Drop every picture, then transcribe the remaining data exactly.

Record extracts: Begin

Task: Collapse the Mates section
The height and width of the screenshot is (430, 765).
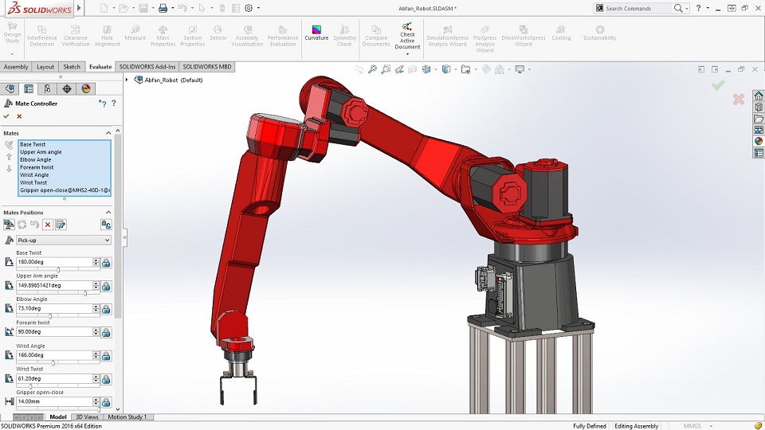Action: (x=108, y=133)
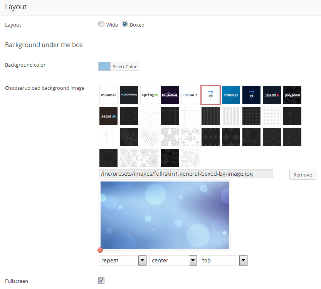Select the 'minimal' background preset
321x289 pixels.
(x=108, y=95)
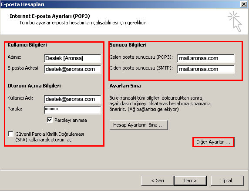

Record extracts: End

*Solved exercise*.
Task: Collapse the Mates section
The height and width of the screenshot is (430, 765).
Action: (x=108, y=133)
Select the 'minimal' background preset
321x289 pixels.
(x=108, y=95)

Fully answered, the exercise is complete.